A Corn & Soybean Digest review of academic studies and various growers’ conservation-tillage transitions reveals significant fuel, labor and equipment cost savings. Added to the long-term benefits of better soil health and moisture management makes reduced tillage a winning financial and agronomic combination.

The Rulon Family, Arcadia, Ind., has no-tilled continually for 21 years. The spreadsheet wizards calculate a 12% cost savings over conventional tillage corn in their no-till continuous-corn operation ($3.81 per bu. no-till corn cost of production vs. $4.34 per bu. conventional tillage). They have documented every penny of their long-term no-till costs compared to conventional tillage. (Details at http://bit.ly/xk9K1I.)

A University of Illinois comparison of strip-till costs and “typical-till” found a 23% savings in combined tractor and implement overhead, fuel and labor costs, says Illinois Ag Economist Gary Schnitkey. The “typical-till” system uses a field cultivator for a secondary tillage pass before planting, and fields are chisel-plowed after corn harvest.)

 

35% fewer gallons

The Illinois strip- and no-till operations studied saved 35% in fuel gallons used over the typical-till (2.4 gal. per acre vs. 3.7 gal. per acre). In 2006, University of Illinois results indicated that the two low-till systems have about $19.05 per acre fewer costs and 1-2 gal. less fuel per acre use than the typical-till or deep-till systems. (For details please seehttp://bit.ly/AltTill). (Total 2012 costs average $62.88 per acre for strip-till and no-till and $49.06 per acre for no-till, while typical-till was $81.93 per acre.)

A 2011 Kansas State University comparison of 390 mixed tillage and 112 no-till operations in central Kansas found a 14-27% reduction in gas, fuel and oil costs among Kansas no-till farms compared to mixed-tillage operations. In addition, labor expense per acre was 12-23% lower for no-till farms than for mixed-tillage operations. In a longer-term study, no-till farms had a higher cost efficiency, lower per-unit costs, better labor- and capital-use efficiency and a higher operating profit margin ratio, according to study author Michael Langemeier, now with Purdue University. (See http://bit.ly/Pnyi7O).

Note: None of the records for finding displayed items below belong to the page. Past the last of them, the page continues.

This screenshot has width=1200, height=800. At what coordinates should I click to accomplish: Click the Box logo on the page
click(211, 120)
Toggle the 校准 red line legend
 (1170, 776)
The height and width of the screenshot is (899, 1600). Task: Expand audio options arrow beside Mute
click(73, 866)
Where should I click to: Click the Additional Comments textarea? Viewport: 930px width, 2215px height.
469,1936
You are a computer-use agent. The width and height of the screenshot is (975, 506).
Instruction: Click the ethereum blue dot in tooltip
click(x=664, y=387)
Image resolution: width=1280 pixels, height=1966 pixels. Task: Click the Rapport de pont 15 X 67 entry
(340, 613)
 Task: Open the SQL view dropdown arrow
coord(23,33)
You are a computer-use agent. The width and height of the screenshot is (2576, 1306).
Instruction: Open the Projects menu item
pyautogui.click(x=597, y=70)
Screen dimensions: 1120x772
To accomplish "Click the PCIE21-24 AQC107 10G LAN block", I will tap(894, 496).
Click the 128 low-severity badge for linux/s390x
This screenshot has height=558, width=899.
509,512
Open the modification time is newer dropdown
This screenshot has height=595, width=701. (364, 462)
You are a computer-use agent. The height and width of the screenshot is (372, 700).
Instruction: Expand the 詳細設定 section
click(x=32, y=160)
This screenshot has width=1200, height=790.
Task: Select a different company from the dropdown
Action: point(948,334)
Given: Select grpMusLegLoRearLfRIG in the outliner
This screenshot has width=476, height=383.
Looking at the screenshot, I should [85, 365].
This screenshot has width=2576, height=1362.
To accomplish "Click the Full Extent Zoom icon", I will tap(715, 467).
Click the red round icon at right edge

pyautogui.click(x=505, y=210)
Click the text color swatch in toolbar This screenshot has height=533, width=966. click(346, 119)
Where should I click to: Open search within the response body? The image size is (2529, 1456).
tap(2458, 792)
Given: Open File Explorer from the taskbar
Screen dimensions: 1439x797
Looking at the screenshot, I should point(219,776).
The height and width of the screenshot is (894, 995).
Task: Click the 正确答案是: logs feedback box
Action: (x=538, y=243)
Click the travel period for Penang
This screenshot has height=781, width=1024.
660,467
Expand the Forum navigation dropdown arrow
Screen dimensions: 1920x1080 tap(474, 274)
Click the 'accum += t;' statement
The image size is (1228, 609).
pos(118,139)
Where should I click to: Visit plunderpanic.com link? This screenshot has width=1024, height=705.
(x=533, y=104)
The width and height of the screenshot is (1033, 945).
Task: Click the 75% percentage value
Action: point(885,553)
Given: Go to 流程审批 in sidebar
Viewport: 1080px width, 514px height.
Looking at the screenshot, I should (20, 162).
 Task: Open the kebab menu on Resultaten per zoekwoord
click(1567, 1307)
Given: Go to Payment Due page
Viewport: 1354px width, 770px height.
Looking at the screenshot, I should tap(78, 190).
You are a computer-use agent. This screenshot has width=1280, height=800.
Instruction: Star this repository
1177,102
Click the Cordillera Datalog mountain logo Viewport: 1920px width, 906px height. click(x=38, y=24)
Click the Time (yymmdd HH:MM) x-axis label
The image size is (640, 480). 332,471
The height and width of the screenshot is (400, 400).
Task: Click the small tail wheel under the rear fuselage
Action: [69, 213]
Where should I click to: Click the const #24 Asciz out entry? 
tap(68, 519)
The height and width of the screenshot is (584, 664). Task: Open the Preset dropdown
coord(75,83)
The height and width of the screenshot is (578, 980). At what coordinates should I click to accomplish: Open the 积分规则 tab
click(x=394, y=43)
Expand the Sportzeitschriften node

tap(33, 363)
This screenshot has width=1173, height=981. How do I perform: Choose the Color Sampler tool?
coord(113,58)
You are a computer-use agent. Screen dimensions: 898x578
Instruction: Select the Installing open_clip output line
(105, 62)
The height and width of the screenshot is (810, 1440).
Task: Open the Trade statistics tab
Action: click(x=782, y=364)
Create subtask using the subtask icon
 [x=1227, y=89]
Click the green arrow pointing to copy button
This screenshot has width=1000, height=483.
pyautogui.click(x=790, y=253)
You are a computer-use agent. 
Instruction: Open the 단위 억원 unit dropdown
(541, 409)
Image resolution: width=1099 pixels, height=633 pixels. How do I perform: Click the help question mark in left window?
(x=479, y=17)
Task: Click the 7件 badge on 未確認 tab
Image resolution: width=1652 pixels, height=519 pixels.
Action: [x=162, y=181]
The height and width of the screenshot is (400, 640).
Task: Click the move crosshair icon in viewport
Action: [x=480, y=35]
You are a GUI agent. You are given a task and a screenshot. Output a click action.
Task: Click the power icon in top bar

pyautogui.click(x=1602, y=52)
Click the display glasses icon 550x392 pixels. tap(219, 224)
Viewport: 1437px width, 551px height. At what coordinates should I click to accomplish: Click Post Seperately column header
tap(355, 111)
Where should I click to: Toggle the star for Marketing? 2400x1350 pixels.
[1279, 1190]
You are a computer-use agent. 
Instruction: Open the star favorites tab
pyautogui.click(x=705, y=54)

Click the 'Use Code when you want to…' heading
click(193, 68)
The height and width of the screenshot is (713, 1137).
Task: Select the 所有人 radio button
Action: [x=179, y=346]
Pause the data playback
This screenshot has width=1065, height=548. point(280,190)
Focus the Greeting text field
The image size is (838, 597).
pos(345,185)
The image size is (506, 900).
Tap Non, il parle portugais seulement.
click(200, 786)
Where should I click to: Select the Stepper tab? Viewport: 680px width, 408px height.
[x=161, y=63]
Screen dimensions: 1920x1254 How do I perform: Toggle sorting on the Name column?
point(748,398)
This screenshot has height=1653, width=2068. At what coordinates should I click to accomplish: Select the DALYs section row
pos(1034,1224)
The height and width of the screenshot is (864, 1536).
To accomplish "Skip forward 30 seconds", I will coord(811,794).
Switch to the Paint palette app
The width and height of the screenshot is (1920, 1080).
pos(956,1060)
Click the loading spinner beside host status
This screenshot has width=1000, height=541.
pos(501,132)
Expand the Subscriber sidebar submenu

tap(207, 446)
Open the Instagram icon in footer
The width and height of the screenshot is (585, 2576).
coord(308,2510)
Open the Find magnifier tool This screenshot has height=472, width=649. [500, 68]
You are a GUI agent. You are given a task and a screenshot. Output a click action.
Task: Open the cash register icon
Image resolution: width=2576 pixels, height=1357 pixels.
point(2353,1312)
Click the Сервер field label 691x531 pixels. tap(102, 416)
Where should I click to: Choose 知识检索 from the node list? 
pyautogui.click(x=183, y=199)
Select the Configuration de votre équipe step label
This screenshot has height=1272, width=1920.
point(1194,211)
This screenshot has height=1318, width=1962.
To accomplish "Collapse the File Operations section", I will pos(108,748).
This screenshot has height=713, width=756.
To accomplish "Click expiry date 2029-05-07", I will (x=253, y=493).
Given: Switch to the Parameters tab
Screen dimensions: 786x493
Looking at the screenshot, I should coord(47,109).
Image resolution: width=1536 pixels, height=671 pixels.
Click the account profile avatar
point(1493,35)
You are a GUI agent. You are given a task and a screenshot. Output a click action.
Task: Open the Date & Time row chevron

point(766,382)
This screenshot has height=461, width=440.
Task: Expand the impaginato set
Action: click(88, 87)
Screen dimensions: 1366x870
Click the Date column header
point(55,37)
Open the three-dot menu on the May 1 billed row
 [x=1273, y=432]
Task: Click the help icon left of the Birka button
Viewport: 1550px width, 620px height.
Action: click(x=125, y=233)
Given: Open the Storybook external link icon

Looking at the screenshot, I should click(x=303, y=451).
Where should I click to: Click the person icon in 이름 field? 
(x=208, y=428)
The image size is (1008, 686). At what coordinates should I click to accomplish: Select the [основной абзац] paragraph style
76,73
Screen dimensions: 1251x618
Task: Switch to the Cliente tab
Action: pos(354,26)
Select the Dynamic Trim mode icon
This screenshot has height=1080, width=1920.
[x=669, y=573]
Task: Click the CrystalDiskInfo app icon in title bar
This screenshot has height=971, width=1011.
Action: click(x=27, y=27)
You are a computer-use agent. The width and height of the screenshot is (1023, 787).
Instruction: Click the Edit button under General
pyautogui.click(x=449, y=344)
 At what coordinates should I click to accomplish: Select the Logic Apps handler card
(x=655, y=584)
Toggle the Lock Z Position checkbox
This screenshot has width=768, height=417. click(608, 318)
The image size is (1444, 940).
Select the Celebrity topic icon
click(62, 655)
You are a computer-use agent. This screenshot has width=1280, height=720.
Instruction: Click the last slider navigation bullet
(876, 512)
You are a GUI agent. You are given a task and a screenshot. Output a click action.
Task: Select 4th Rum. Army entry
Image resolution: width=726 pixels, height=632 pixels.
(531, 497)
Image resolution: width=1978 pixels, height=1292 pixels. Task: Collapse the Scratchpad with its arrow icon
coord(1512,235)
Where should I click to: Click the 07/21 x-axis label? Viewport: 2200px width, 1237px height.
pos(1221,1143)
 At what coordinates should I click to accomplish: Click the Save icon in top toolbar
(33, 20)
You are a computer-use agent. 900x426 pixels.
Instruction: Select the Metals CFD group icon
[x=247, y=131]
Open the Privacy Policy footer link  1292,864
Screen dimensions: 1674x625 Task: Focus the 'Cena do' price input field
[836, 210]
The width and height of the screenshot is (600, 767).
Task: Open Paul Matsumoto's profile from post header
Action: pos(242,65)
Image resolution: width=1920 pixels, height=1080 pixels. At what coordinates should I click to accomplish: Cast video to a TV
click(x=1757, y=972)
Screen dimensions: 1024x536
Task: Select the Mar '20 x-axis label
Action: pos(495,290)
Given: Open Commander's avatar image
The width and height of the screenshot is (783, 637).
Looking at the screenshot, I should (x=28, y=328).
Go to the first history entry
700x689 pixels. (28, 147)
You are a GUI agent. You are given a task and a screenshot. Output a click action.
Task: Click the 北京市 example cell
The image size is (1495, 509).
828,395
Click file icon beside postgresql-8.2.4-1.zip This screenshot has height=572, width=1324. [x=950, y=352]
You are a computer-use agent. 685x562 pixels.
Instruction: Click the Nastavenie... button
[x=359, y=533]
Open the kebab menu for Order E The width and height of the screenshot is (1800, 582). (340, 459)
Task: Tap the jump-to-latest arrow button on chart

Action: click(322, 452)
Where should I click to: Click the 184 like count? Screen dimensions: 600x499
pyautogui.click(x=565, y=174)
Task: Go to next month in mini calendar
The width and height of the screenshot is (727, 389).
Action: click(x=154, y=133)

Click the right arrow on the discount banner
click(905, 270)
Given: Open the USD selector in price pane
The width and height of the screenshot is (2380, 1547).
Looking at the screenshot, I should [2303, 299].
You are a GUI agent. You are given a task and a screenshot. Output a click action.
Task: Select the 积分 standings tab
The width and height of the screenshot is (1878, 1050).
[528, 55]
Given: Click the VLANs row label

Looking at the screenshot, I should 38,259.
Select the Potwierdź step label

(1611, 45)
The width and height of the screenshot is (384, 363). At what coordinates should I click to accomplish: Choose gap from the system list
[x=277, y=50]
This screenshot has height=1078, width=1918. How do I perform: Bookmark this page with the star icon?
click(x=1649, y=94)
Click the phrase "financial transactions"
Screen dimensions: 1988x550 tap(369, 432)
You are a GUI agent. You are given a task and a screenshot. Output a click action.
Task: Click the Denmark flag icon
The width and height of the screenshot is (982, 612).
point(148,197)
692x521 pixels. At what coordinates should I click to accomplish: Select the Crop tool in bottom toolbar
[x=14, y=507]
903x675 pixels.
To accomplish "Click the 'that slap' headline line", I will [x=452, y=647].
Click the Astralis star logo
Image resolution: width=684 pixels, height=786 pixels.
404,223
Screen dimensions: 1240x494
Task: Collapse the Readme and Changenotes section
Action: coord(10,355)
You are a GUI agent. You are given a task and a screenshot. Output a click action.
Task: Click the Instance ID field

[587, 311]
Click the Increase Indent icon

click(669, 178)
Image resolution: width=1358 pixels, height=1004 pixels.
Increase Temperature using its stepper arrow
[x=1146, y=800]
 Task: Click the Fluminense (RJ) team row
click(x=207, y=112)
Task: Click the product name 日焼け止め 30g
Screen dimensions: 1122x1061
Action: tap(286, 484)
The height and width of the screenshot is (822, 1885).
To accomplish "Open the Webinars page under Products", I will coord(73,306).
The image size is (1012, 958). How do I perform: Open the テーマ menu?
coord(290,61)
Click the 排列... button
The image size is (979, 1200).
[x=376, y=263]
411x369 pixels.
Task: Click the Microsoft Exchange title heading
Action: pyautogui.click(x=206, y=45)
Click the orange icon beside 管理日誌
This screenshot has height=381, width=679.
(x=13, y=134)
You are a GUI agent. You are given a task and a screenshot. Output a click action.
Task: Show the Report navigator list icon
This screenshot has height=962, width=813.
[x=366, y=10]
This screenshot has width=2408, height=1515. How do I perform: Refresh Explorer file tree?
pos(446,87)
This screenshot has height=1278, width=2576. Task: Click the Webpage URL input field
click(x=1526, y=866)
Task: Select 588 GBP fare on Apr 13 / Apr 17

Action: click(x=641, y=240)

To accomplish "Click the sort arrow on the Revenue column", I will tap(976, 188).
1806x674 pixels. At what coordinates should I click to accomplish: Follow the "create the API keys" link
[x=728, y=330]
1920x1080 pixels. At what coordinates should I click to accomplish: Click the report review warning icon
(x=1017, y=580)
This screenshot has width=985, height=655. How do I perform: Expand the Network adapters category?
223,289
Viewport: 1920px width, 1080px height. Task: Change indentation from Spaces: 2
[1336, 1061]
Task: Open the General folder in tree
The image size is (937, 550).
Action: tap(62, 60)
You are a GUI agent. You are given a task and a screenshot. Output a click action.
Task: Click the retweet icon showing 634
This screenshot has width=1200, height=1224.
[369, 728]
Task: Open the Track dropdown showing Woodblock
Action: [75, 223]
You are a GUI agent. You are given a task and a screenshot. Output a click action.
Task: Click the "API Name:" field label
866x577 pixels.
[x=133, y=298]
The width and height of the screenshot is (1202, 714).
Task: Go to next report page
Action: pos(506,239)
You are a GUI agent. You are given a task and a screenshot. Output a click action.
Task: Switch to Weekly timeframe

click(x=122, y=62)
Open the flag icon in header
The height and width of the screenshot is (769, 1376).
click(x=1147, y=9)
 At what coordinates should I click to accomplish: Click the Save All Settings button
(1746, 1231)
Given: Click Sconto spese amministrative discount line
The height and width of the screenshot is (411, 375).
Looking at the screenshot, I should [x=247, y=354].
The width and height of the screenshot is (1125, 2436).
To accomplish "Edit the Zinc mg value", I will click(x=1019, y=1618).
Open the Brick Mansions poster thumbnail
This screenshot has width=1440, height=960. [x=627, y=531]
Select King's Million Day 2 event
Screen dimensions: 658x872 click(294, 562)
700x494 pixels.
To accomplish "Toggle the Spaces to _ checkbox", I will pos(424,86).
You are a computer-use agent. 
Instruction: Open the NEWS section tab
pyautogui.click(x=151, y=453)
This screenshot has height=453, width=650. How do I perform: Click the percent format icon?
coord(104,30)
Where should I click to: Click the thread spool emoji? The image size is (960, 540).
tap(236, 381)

For no-tiller Cameron Mills, Walton, Ind., fuel savings are as high as 40% over conventional tillage. “We’re down to a planter pass and a combine pass; it’s a no-brainer,” he says. He spends $23 per acre on cover crop seed and aerial application. (Mills is retrofitting his bean planter with an air seeder for double duty to blow crimson clover, winter peas, radishes and rye mixed cover-crop seed.)